E se già fosse, non saria per tempo. Così foss’ ei, da che pur esser dee! ché più mi graverà, com’ più m’attempo.
Noi ci partimmo, e su per le scalee che n’avea fatto iborni a scender pria, rimontò ’l duca mio e trasse mee;
e proseguendo la solinga via, tra le schegge e tra ’ rocchi de lo scoglio lo piè sanza la man non si spedia.
Allor mi dolsi, e ora mi ridoglio quando drizzo la mente a ciò ch’io vidi, e più lo ’ngegno affreno ch’i’ non soglio,
perché non corra che virtù nol guidi; sì che, se stella bona o miglior cosa m’ha dato ’l ben, ch’io stessi nol m’invidi.
Quante ’l villan ch’al poggio si riposa, nel tempo che colui che ’l mondo schiara la faccia sua a noi tien meno ascosa,
come la mosca cede a la zanzara, vede lucciole giù per la vallea, forse colà dov’ e’ vendemmia e ara:
di tante fiamme tutta risplendea l’ottava bolgia, sì com’ io m’accorsi tosto che fui là ’ve ’l fondo parea.

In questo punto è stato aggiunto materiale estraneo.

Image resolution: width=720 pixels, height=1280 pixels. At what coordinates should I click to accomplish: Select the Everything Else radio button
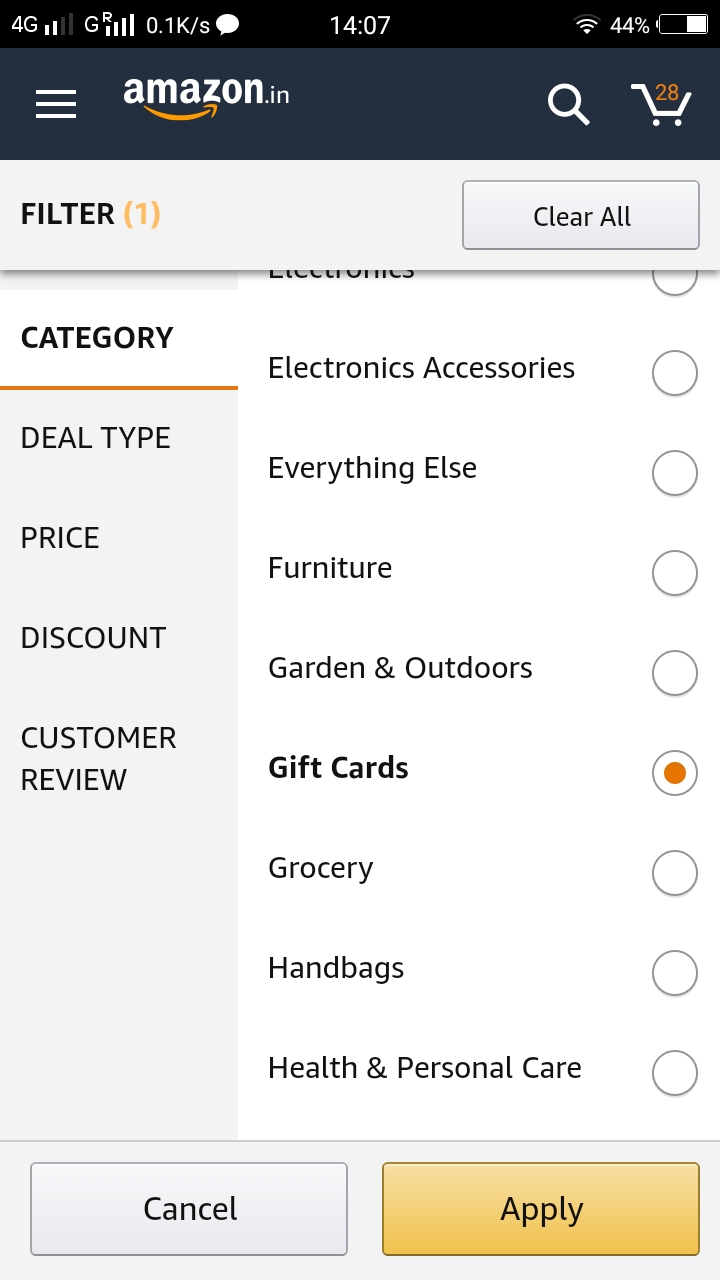(674, 473)
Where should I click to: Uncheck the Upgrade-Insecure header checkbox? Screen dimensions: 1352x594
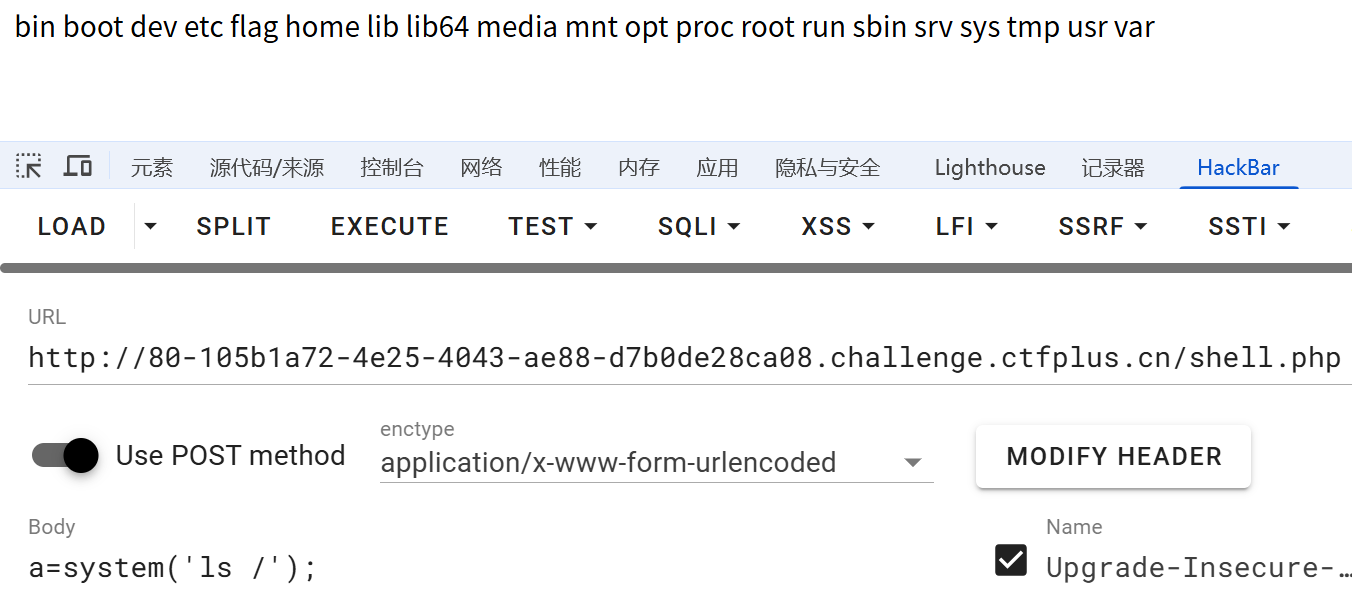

E qual colui che si vengiò con li orsi vide ’l carro d’Elia al dipartire, quando i cavalli al cielo erti levorsi,
che nol potea sì con li occhi seguire, ch’el vedesse altro che la fiamma sola, sì come nuvoletta, in sù salire:
tal si move ciascuna per la gola del fosso, ché nessuna mostra ’l furto, e ogne fiamma un peccatore invola.
Io stava sovra ’l ponte a veder surto, sì che s’io non avessi un ronchion preso, caduto sarei giù sanz’ esser urto.
E ’l duca che mi vide tanto atteso, disse: «Dentro dai fuochi son li spirti; catun si fascia di quel ch’elli è inceso».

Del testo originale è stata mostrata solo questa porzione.